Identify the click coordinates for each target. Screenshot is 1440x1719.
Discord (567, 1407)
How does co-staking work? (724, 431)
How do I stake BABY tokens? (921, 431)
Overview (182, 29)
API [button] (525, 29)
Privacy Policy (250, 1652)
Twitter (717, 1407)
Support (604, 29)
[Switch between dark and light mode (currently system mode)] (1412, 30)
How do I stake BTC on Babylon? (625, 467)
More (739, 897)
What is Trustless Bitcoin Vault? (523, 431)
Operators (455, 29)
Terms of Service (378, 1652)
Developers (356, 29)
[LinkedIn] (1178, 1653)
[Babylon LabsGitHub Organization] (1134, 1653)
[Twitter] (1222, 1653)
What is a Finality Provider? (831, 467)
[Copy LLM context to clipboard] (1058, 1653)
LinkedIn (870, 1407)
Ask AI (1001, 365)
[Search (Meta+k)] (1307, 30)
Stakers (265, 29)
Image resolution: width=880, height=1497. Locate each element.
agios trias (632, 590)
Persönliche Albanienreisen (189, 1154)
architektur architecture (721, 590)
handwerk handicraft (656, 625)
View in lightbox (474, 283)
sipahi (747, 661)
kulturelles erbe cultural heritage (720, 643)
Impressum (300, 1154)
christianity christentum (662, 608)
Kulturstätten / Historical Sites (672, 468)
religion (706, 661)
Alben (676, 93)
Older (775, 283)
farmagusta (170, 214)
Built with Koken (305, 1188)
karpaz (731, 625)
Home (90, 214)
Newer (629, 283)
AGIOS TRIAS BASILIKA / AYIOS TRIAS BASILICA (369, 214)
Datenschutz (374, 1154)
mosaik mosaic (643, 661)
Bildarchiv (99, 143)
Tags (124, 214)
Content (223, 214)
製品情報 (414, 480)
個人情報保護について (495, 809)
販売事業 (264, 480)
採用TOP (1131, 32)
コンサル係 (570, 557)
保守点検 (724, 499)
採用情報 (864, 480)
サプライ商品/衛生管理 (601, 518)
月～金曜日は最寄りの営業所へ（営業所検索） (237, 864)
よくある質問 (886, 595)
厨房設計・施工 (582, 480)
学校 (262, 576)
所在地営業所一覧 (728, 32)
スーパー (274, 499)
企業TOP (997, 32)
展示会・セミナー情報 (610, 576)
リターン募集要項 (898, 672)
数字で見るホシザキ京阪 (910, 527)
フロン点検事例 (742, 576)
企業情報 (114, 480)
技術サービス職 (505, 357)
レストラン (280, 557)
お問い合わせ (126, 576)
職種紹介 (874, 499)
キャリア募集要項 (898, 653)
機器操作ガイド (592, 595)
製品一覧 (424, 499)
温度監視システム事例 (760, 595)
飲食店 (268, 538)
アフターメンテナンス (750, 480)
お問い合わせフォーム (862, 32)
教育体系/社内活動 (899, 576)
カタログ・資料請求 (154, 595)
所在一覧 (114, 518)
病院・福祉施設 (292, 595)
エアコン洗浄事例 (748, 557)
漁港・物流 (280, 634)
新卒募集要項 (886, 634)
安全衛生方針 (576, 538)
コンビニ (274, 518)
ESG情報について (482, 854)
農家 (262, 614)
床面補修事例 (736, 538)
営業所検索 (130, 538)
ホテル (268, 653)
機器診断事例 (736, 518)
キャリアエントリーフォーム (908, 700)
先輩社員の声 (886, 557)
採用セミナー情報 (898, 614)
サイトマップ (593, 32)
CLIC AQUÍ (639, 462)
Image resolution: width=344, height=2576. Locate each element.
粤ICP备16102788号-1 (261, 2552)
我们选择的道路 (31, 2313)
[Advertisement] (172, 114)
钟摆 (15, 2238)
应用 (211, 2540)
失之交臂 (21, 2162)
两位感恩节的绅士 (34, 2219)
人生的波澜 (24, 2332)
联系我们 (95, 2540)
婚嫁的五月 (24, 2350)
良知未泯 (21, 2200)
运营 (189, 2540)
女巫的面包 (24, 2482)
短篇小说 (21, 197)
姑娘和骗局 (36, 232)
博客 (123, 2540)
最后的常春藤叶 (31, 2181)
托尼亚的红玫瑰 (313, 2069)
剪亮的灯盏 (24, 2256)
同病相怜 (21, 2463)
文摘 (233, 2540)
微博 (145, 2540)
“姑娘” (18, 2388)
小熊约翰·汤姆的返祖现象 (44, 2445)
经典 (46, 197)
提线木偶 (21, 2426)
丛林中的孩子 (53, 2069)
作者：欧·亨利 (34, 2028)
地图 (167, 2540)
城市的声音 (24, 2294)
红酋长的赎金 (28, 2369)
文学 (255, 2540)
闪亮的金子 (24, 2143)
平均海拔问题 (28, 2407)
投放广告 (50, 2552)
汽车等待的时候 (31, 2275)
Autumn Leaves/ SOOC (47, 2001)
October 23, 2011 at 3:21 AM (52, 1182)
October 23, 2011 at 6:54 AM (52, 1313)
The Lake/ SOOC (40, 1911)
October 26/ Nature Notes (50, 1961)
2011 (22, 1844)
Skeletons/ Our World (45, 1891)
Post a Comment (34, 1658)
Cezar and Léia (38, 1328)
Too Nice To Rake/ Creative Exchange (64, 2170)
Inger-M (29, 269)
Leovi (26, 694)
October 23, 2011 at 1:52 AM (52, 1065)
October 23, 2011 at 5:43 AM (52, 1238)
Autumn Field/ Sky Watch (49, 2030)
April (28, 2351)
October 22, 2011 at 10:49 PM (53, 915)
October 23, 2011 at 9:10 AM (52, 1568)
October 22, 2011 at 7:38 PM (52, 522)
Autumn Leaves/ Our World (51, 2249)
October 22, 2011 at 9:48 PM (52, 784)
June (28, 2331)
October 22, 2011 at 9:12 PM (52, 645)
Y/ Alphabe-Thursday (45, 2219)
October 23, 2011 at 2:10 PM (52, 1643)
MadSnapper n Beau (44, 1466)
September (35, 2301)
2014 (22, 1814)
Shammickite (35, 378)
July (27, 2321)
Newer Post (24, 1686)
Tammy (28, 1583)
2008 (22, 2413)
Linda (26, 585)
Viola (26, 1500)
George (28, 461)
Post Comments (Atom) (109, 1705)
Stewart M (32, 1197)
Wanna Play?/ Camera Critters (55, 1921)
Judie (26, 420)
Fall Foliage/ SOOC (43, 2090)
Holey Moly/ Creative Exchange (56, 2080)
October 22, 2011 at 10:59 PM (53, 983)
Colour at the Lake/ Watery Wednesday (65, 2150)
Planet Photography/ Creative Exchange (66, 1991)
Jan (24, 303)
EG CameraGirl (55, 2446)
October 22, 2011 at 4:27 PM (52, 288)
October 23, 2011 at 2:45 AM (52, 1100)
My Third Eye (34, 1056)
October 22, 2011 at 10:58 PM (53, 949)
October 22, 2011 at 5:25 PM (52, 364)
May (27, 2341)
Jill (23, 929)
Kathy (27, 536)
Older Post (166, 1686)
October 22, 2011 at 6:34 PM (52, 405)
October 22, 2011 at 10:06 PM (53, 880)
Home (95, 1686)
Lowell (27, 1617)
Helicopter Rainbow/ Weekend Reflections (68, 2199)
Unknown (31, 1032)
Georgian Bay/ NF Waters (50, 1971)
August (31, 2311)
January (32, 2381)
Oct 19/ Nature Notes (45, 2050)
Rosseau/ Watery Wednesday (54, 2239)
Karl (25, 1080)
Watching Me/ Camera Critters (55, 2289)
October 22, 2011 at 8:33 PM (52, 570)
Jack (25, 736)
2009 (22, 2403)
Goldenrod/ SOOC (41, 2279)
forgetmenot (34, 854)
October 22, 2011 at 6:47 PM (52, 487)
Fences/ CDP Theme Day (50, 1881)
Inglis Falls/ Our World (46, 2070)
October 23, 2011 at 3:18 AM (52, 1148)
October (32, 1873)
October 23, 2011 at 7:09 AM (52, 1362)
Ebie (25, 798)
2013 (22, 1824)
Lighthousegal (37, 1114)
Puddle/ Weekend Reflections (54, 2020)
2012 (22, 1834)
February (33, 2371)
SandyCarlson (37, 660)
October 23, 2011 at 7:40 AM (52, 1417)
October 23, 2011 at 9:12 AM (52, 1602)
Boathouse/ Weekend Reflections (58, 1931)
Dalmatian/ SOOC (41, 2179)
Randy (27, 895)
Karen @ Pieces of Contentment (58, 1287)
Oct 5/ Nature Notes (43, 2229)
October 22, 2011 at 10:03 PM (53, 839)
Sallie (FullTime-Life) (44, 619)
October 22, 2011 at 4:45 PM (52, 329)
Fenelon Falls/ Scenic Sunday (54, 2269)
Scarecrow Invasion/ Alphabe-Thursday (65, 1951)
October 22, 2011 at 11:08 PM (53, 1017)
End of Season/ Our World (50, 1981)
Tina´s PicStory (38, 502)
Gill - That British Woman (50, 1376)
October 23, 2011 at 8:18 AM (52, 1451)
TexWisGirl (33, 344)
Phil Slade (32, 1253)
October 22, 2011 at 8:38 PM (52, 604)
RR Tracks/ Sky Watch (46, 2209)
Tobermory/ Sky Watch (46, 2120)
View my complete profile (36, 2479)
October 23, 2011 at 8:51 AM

What is asked:
Render the listing as a Markdown table with the columns "Row" and "Line", leaving out any blank lines. Start at the line that contains "AGIOS TRIAS BASILIKA" and stop after the line that contains "企業TOP (997, 32)".

Output of the exercise:
| Row | Line |
|---|---|
| 1 | AGIOS TRIAS BASILIKA / AYIOS TRIAS BASILICA (369, 214) |
| 2 | Datenschutz (374, 1154) |
| 3 | mosaik mosaic (643, 661) |
| 4 | Bildarchiv (99, 143) |
| 5 | Tags (124, 214) |
| 6 | Content (223, 214) |
| 7 | 製品情報 (414, 480) |
| 8 | 個人情報保護について (495, 809) |
| 9 | 販売事業 (264, 480) |
| 10 | 採用TOP (1131, 32) |
| 11 | コンサル係 (570, 557) |
| 12 | 保守点検 (724, 499) |
| 13 | 採用情報 (864, 480) |
| 14 | サプライ商品/衛生管理 (601, 518) |
| 15 | 月～金曜日は最寄りの営業所へ（営業所検索） (237, 864) |
| 16 | よくある質問 (886, 595) |
| 17 | 厨房設計・施工 (582, 480) |
| 18 | 学校 (262, 576) |
| 19 | 所在地営業所一覧 (728, 32) |
| 20 | スーパー (274, 499) |
| 21 | 企業TOP (997, 32) |